# TEXT BLOCK:
===============

Personally, I find modern power supplies ( 400W and up ) pretty tolerant on the primary side. They are designed for our shoddy mains with a wide range of voltage ( I think 100 to 130 ). And like someone else said above, often make it through noticeable sags ( not "brownouts" which are usually from external sources and last too long in time ). However, the fact that I find them excellent is a product of my specific environment.

In general, the problem is in the duration of the sag. Under a cycle ( here at 60 Hz less than a second ) everything UL listed should survive and many quality power supplies will surprisingly make over a second. The crappy things that always seem to have a blinking time display like Microwaves, Clocks, Coffee Makers, etc have tiny power supplies made by the lowest bidder and we should really call them ... sag flags. :lol:

Don't take this the wrong way but remember that whatever you read online might be interesting, it may even be correct, but it is not wise to place complete faith in it. So, if you have an abnormally long or deep sag from the air conditioner or refrigerator the electric motor or related circuits might be going bad ( pulling way too much inrush current ), or it might not! You will want to consult a licensed electrician for your area ( over here it is by county ) familiar with the local system to spot any defects. They will know the source ( your utility ) and its track record, they can glance at your power lines on the poles and tell if it is shoddy, and most importantly all around the house for anomalies. I know just enough to be considered dangerous but rely on several friends who are electricians to stay alive!

===============

# WHAT YOU WILL DO:
(a) Answer each question using the power supply post.
(i) What range of mains voltage does the writer think modern power supplies are designed for?
(ii) For a sag lasting under how long should everything UL listed survive?
(iii) Whom does the writer advise consulting about an abnormally long or deep sag?
(b) Resume the power supply post, picking up after its final sentence.
The data after this point has no connection to the power supply post.

# DATA PROVIDED:
===============

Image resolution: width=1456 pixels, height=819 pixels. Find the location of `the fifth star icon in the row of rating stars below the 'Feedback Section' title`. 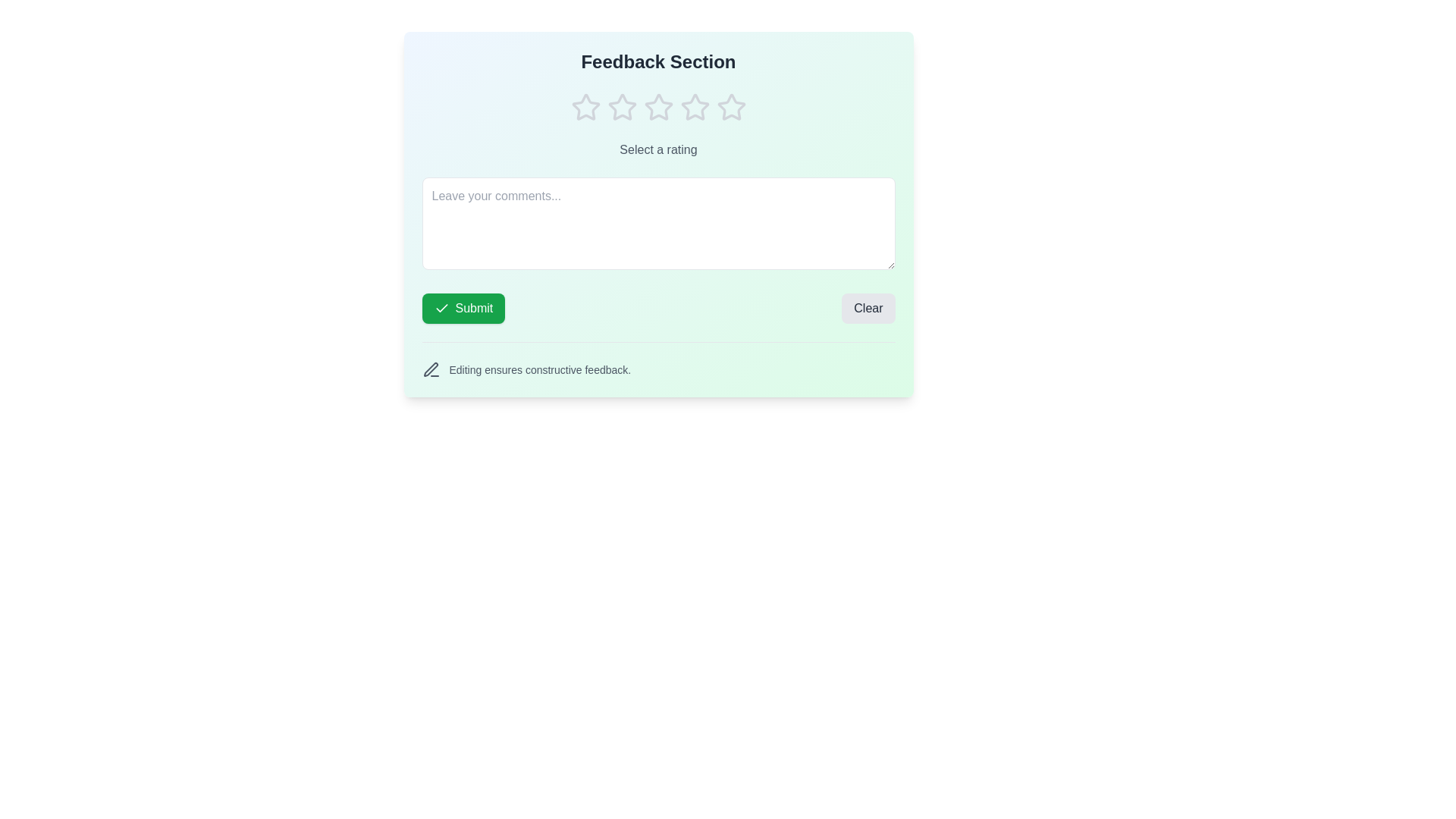

the fifth star icon in the row of rating stars below the 'Feedback Section' title is located at coordinates (731, 107).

===============

# THE RESULTS:
(a)
(i) 100 to 130
(ii) Under a cycle
(iii) A licensed electrician for your area who is familiar with the local system

(b)
Sags are not unusual. We have a washer that always cause a short sag and a dryer that causes a very very short sag and they have been consistent for years. They are on their own separate circuits ( if they were on another with something else it would no doubt be worse ). When the motor starts to go south I should be able to tell by the difference in lights dimming and motor sound. Oh yeah, there is a groundwater sump pump that makes the biggest sag! Every.time.the.float.clicks.up.again.and.again.and.again. :realmad: So when we have these tropical storm and hurricane floods it goes like that for days every 10-15 minutes, on and off and on and. But the computers and stuff on different circuits sail right through it fine.

By all means use separate circuits ( not outlets, circuits ) if possible. NOTE: one possible exception is that using interconnected equipment on different circuits can create a ground loop or hum. If your mega-stereo and TV are on one circuit and the computers on another and you jack your nVidia mega-super-card to your Plasma TV, or your computer audio to your kilowatt stereo the potential for different grounds exists. They are even described as dangerous in some scenarios. I put all similar things one circuit to be safe. And ask my friends.

Slightly related: I once had a TV and Microwave on the same circuit as a computer and if a DVD was burning while the TV was on and you turned the Microwave on at the same time it caused a deep sag and then the circuit tripped off. I never really figured out why and just moved them to separate circuits and no longer have any of them. But it was probably the large inrush on a circuit already saturated ( probably 10A ) just pushing over the breaker. Just an inconvenience really, well, and a DVD coaster and 5-stage Chkdsk :lol: Yeah go for different circuits. And UPS if you can swing it because it will make most issues like this a moot point.

NOTE: circuits can and usually have multiple outlets. It pays to know which are which, at both ends. I prefer labels at the wall outlets and back at the breaker box.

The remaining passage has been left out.